The Duhks perform with guest vocalist Kellin Watson at Fletcher Opera Theater Friday, Feb. 10, at 8 p.m. Tickets are $20–$27. See

For the better part of the last decade, Winnipeg-based five-piece The Duhks enthusiastically combined touches of dozens of different folk forms, from Appalachian string-band strains to the humid rhythms of South America.

For the last several years, though, The Duhks have been in flux, as members have splintered into an array of side projects befitting such an artistically inclusive bunch. The Duhks have toured little and recorded less, using a fluid lineup to preserve their repertoire and spirit without constricting any of the members’ schedules.

Founder and bandleader Leonard Podolak actually rejects the notion that a stable configuration is necessary. “We don’t have to stick to such rigid rules,” he says. “We’re all folk musicians; we’re all in the family and in the tribe.”

In the past year, The Duhks welcomed their original singer and percussionist back to the fold for sporadic performances. As they prepare to play two North Carolina shows this weekend, they’ll actually tap the talents of native Tar Heel Kellin Watson. At first glance, Watson’s ties to the Canadian band might seem casual enough; the jazzy singer-songwriter from the Asheville area landed a pair of tunes on the popular Canadian TV series Degrassi: The Next Generation several years ago. But her connection runs much deeper.

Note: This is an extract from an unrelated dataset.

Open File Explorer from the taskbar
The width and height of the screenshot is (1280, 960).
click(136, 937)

“When The Duhks first came down to North Carolina, her folks took us under their wing and let us stay there a bunch of times when we had no money,” Podolak explains. “In that time, we got to know her and became very good pals, but we also worked on different recordings and projects with her.”

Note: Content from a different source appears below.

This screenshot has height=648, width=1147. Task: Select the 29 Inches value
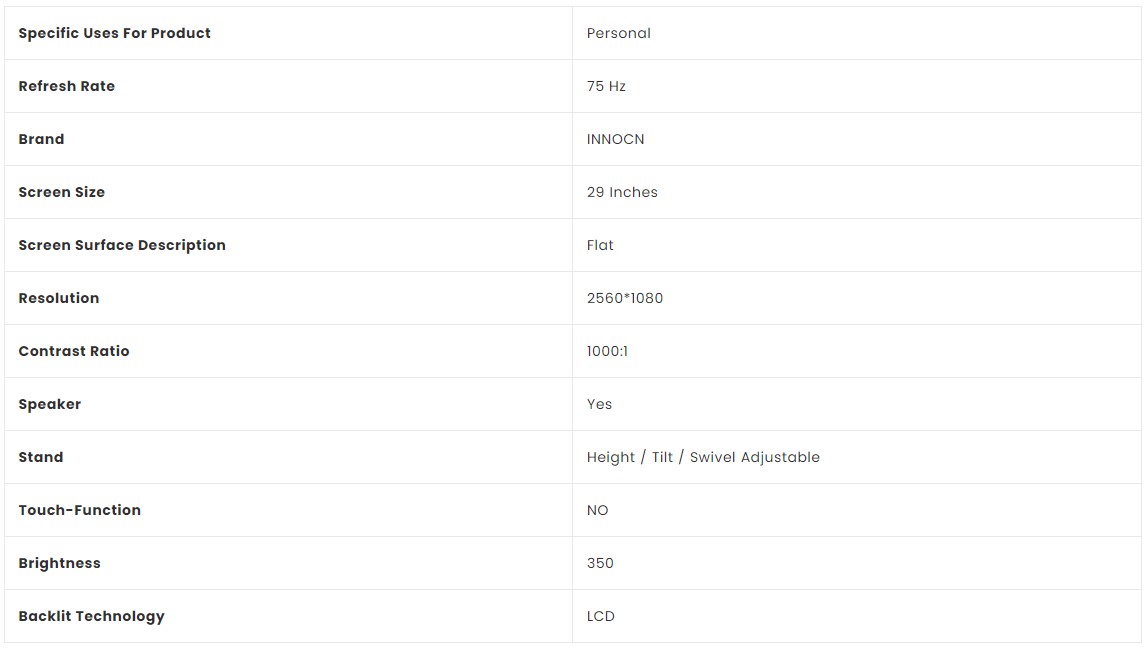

When Watson takes the stage as The Duhks’ temporary frontwoman, she will attempt to fill the separate shoes of the two lead singers the band has had during its decade-long run. After her 2007 departure, Jessee Havey handed vocal duties over to Sarah Dugas, who added a bit of Portuguese to the band’s mix of English and French. She also provided a more aggressive, fiery approach at the stage’s apron and recruited her brother Christian Dugas, whose powerful drum kit replaced the Latin hand percussion Scott Senior used to spice The Duhks’ early pop-sheened folk.

Original fiddler Tania Elizabeth will also play this pair of Carolina gigs. She left the group in 2010 to work more with the moody roots songwriter Mary Gauthier, replaced on rare Duhks dates by a revolving trio of fiddle all-stars, including newgrass sideman Casey Driessen.

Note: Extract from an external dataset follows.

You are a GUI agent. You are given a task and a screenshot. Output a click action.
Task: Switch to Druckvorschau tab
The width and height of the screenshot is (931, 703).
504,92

Elizabeth hasn’t been the only one to pursue new projects: The Dugas siblings launched a successful roots ‘n’ soul outfit, while the luthier business of guitarist Jordan McConnell picked up momentum, counting Seth Avett among its customers. Meanwhile, Podolak formed Dry Bones, an unlikely trio with a pair of fellow Winnipeg artists, and a duo with an old-time fiddler. Podolak also headed to the United Kingdom for six shows with the Cecil Sharp Project, a collective commissioned to compose a body of work informed by Sharp’s work in Appalachia.

“We had been touring for so long with [The Duhks] that it created a lot of opportunities for us that I don’t think we really knew were out there,” Podolak reasons. “We’re just discovering that.”

The members have been so busy that, when The Duhks played a handful of shows last spring and summer, they did so with two different lineups: The Dugas siblings maintained their roles when possible, but Havey and Senior filled in on the remaining dates. While Havey had initially planned to be at these two North Carolina dates, she accepted a gig as musician and puppeteer for a three-month run of a production of The Cat Came Back.

The group considered asking folk stars Abigail Washburn and Ruth Moody, as well as Aoife O’Donovan, the Crooked Still singer who served briefly as The Duhks’ frontwoman in 2007. They weren’t available, but Watson was. She, Havey and Dugas “all have this soul, pop and folk in their lives,” says Podolak. That allows each singer to align with the band’s truss of modern influences and traditional folk.

“It was sort of an obvious choice,” Podolak says. “Kellin has that raw, funky thing that influences her songwriting, but she’s also from western North Carolina and related to Doc Watson, so she has that side as well.”

Despite the increasing time constraints imposed by the members’ extracurricular undertakings, Podolak points to the pastalbums, tours, Grammy and JUNO nodsas reason enough to stick together, in one form or another: “The Duhks are a great thing and we love it. We all invested so much into it for so long, so why kill it if it isn’t necessary?”